Re: What sort of 'acceptance' is required by the end user?
Since Vista? Seriously?This has gone on since computers where invented. It's human nature. I remember well 30 years ago directors of companies getting shirty because someone had run month end/year end and answered Y to all the questions and somehow it was our (the software houses) fault.
I think the problem is that users do tend to click "Y" without really reading the prompt. This is also a good way of spreading viruses.. Many is the time I've had to clean multiple infections from machines where the user has gone to a dodgy site to watch the latest Star Wars (or whatever), and been told that their media player needs upgrading. Usually they get a lecture, from me, about not installing software offered to them from a dodgy site, but that's usually ignored, and the machine ends up infected again.
Mind you, software isn't always blameless.. I used to work for a freight forwarding company and they used an IBM AT to store details of their shipments, and enter those details into HMRCs computer system. As such, they had to use the software mandated by HMRC.
To minimise storage requirements, the software offered a facility to delete old records, and to do this, you entered a range of record numbers,and had to click Y to multiple questions. We were required keep record for 5 years, so we used to delete the computer records and archive the paper ones.

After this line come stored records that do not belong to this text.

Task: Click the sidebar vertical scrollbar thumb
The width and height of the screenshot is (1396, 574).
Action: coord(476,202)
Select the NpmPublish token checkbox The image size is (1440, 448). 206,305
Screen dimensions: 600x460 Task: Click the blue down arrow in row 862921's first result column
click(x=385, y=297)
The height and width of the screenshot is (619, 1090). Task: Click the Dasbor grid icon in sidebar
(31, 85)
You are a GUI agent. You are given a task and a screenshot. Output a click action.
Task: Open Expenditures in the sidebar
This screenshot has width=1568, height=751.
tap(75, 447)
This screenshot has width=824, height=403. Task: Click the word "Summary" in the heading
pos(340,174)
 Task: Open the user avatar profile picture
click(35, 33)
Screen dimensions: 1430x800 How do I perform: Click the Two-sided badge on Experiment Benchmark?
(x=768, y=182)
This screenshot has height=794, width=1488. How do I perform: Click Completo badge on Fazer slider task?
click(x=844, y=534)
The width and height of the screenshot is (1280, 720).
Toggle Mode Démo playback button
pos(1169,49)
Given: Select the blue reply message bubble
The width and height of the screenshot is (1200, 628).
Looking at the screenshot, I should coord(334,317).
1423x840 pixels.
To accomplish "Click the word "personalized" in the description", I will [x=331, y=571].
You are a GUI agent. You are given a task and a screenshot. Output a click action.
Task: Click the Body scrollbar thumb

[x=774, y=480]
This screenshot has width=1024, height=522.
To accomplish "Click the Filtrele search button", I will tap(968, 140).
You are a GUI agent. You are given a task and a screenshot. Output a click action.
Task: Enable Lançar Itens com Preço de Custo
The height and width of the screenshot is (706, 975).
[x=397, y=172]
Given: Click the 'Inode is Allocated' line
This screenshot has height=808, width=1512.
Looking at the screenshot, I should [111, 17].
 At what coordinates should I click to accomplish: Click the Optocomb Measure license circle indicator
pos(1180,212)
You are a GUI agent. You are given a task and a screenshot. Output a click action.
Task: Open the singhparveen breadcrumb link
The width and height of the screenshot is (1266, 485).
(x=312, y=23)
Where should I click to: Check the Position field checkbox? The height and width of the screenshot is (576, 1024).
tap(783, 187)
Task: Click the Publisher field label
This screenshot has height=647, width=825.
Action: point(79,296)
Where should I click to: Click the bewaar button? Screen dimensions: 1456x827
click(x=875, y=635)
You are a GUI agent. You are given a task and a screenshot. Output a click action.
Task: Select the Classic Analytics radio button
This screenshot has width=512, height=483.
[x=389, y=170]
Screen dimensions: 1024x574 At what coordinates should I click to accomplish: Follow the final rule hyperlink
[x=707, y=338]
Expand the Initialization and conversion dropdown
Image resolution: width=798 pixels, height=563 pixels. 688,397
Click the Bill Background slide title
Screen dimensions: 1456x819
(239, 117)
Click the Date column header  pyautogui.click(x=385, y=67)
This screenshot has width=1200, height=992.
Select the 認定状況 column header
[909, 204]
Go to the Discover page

One afternoon, my boss entered the start record number and end record number but entered them the wrong way round. He didn't really check his work, and answered "Y" to all the prompts, and the computer started deleting records. I happened to glance at the screen later, and noticed it was deleting a record number outside the range it was supposed to be working on. I asked my boss, he said that wasn't what he'd entered and, somehow, I managed to stop it.
Unfortunately, it had deleted the records of half the shipments we had dealt with in the last five years, and they had no backups. There were tens of thousands of records, and guess who got the enter them all into the system.. It took months.
We reported that bug to the software manufacturer, but I've no idea if it was fixed as we lost a lot of business at that time (quite possibly as a result of the disruption caused by that accident), and I was made redundant a couple of months later.